# EXERCISE INSTRUCTIONS
Images aside, return all the entries exactly.

# INPUT DATA

++++++

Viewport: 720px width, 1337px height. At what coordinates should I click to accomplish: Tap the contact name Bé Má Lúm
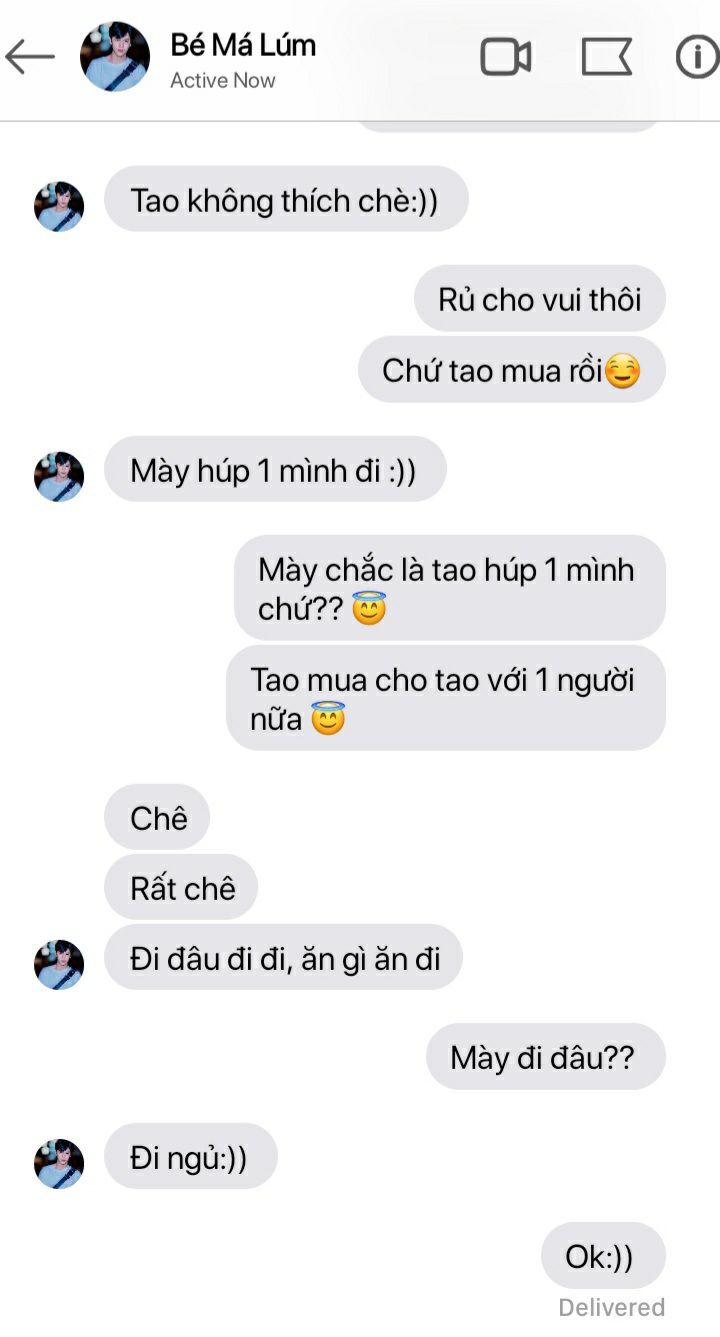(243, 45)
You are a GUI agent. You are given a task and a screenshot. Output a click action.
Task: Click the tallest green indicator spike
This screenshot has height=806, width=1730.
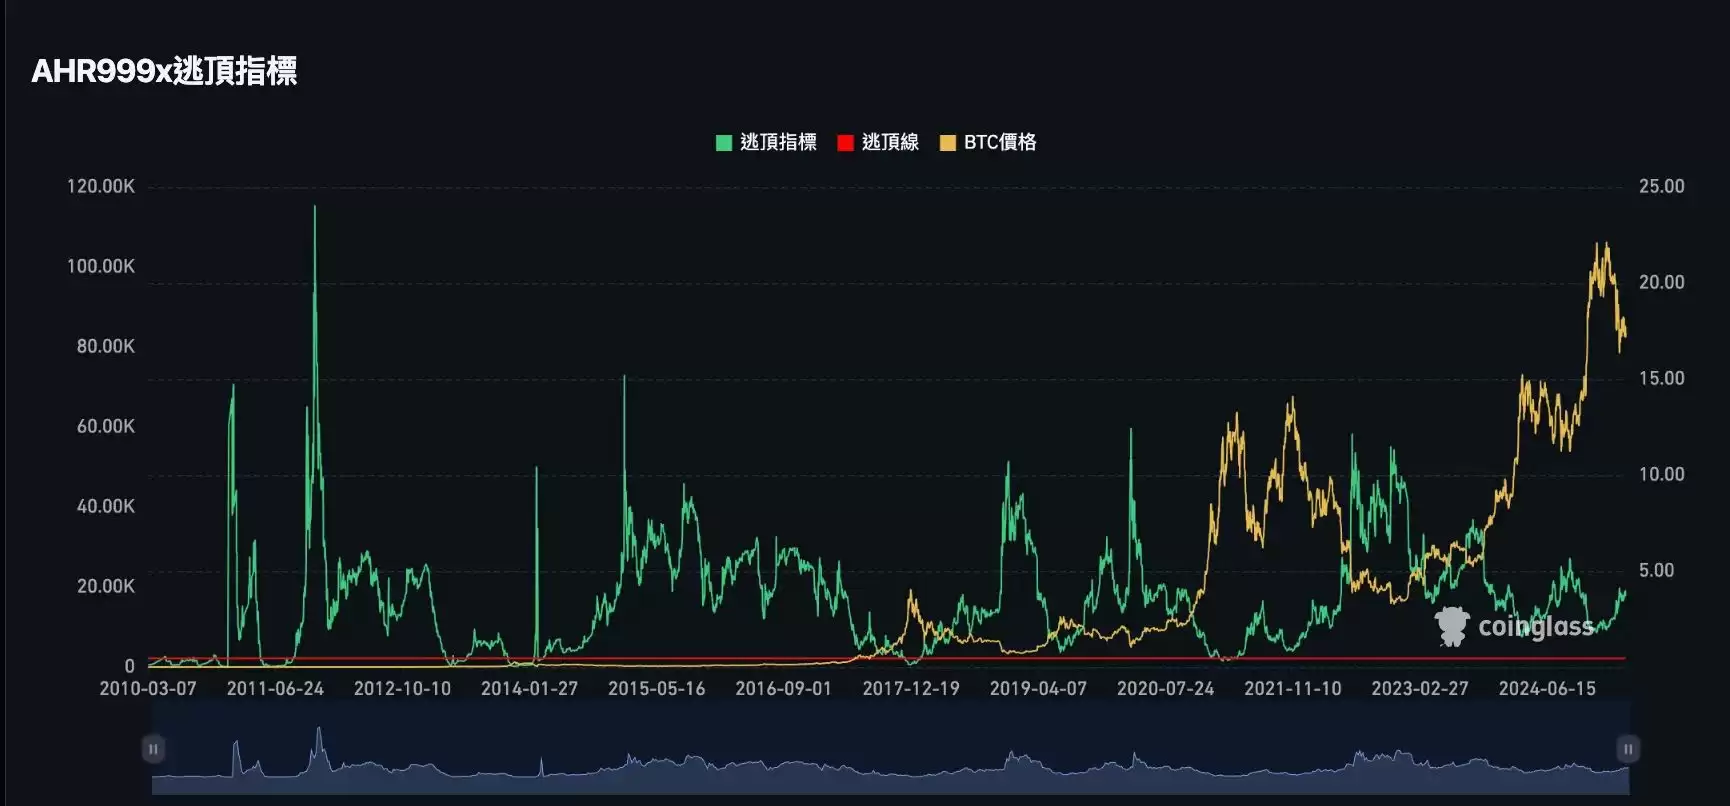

++++++

# REPLY TO THE TASK
Viewport: 720px width, 1337px height. At what coordinates should I click to accomplish: Tap the contact name Bé Má Lúm
(243, 45)
You are a GUI agent. You are given a task and a screenshot. Output a click action.
Task: Click the tallest green indicator spike
This screenshot has height=806, width=1730.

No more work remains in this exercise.